ON JUNE THIRD the board of directors of the Max L. Biedelman Zoo voted unanimously to bring the killer whale to its facility as soon as arrangements could be made. Three weeks later, Truman and Gabriel departed for Bogotá to transport him home.
That evening, Ivy and her older brother, Matthew Levy, sat at their respective dining room tables, Ivy on San Juan Island and Matthew in Bladenham, connected via Skype. Matthew, a retired state appellate court judge, had drawn up a legal agreement between Ivy and the zoo, even though he had told Ivy numerous times and in no uncertain terms that she was poised on the brink of a headlong dive into a yawning black fiscal hole. His had always been the Levy family’s voice of pragmatism, even when he was a boy, and over the past several weeks he had spent significant energy trying to dissuade both Ivy and Truman from undertaking such a high-risk, low-yield project. Then, when it became clear that he wouldn’t prevail, he crafted as ironclad an agreement as he could between Ivy and the zoo, protecting her assets as much as possible, not only in the event of the animal’s untimely demise, but also in the case of a flood of surplus revenue.

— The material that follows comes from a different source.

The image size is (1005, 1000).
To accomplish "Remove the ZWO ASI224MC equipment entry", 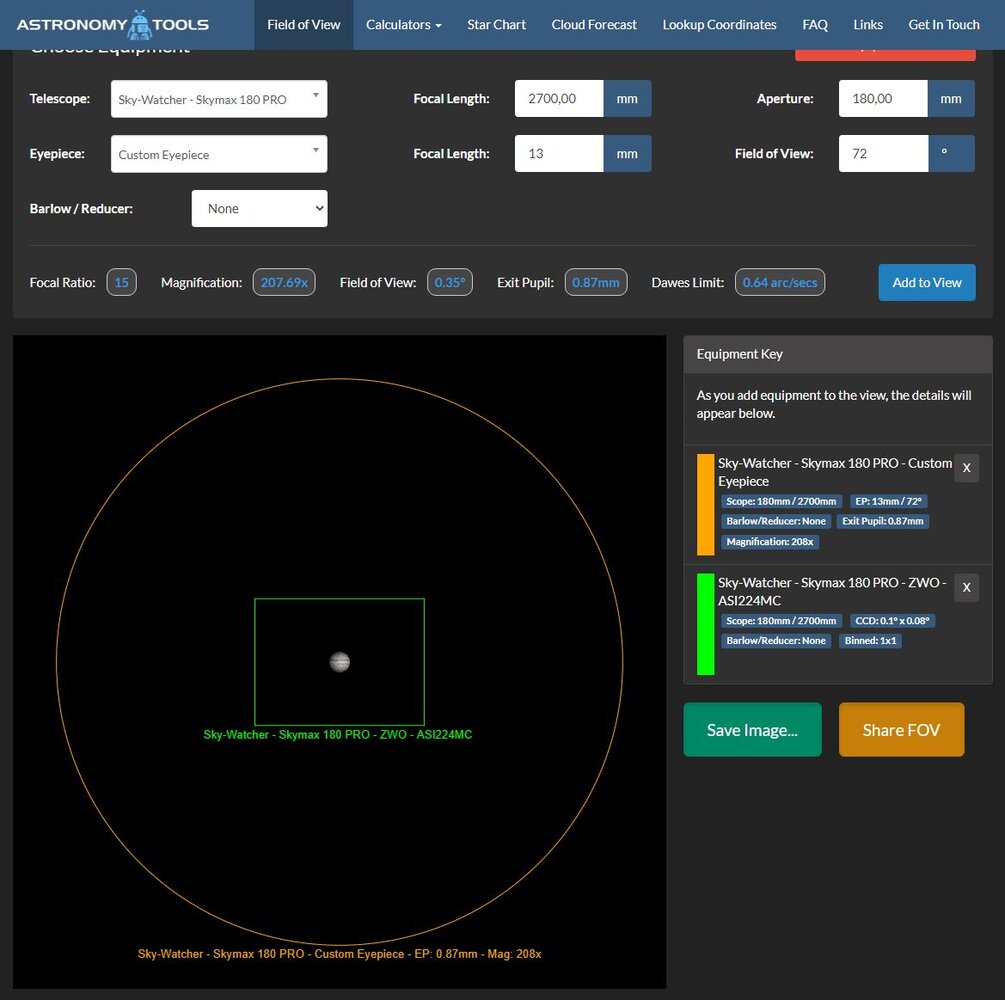I will point(966,587).
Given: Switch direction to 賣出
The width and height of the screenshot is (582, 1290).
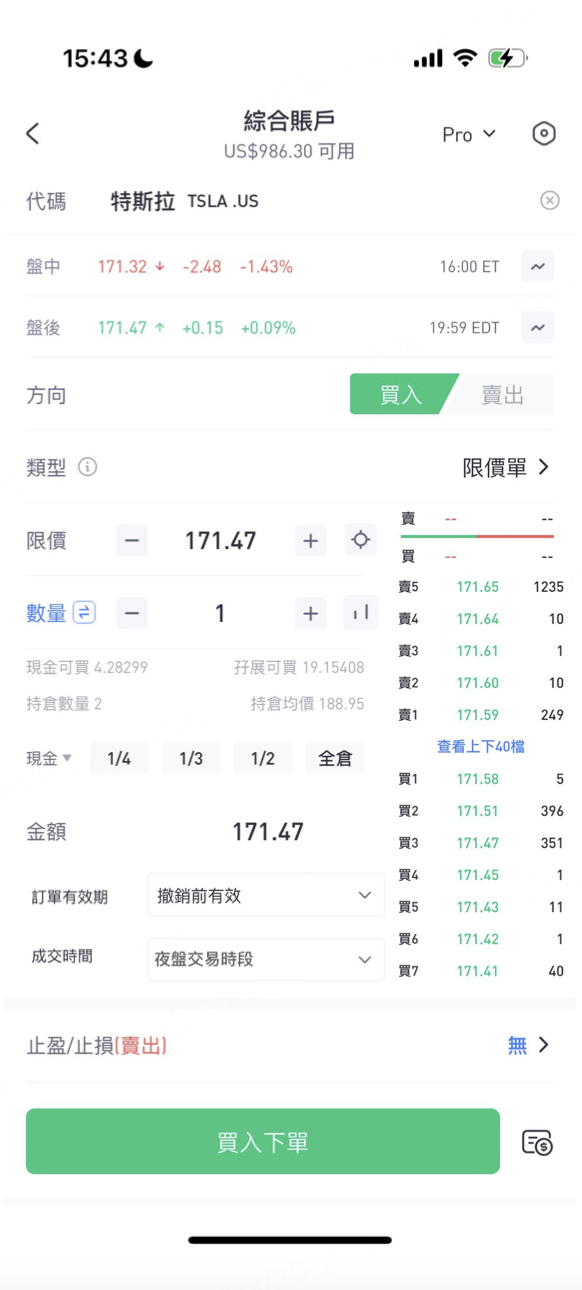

While Matthew reviewed the terms of the agreement, Ivy filled in the Os in the document’s immaculate title page with a leaky ballpoint pen and drifted away, wondering if she should burn a little sage to cast out any negative energy and attract positive energy to the whale transport scheduled for first thing the next morning.
“Are you listening?” she was suddenly aware of Matthew asking her.
“Apparently not,” she said. “Honey, can’t we do this when I come down there tomorrow?”
“You should have done it a week ago. Until you and the zoo president sign this, you’re not protected,” Matthew said. “And neither is the zoo. You don’t seem to realize how vulnerable you are.”
Ivy sighed.
“Look, let’s just get through it. It won’t take long.”
And so he took her, page by numbingly tedious page, through an agreement between her and the Max L. Biedelman Zoo (henceforth referred to as THE ZOO) that laid out the conditions under which she (henceforth referred to as THE DONOR) would and would not finance the ongoing care and maintenance of the killer whale Viernes. Under the agreement, she would be the sole contributor to a trust, blah blah blah.
It wasn’t that Ivy didn’t care; as a rule she managed her significant fortune very attentively. Her grandfather Levy, the family patriarch during her childhood years, had always stressed that it was her duty to support the Needy, including food banks, homeless shelters, and women’s centers; the Greater Good, including the local police and fire departments; and Our Cultural Legacy, including the Seattle Art Museum, Portland Art Museum, and several local arts and historical organizations—all just so much bland philanthropic toast, though worthy. Ivy had dutifully supported all of them in generous, though reasonable, ways. This gesture, right now, was the one and only rash financial move she had ever made.
“And you understand that you will have a vote—not the controlling vote, but a vote—in decisions affecting the animal’s ultimate disposition,” Matthew was saying.
Ivy snapped to. “What does ‘ultimate disposition’ mean?”
“It means any decision affecting where the animal lives. In the event of his relocation to another facility, for example.”
“Why on earth would he be moved to another facility?”
“I don’t have the faintest idea,” said Matthew. “I’m just trying to cover all possible eventualities.”
“Oh.” Ivy subsided, nibbling at a cuticle. “You know, if I were you I’d have opened a vein years ago.”
He gave her an exasperated look. “Ivy, Truman has told me these things can become very political. We want to be sure you have a say, if and when it becomes necessary to move him.”
“Can I have the controlling say?”
“I’ve looked into that. It would be illegal, given that the zoo is a municipal organization. Besides, giving you the controlling interest in a specific animal’s welfare would set a terrible precedent.”
“Well, I don’t see why,” Ivy said sullenly, aware that she was just being difficult. “It’s not like I want to have anything to do with the sloth or the dik-diks.”
“Nevertheless.”
“Oh, all right.”
In fifteen minutes more, Matthew directed Ivy to sign there, there, there, there, and there, and the ship of Ivy’s impulsivity set sail.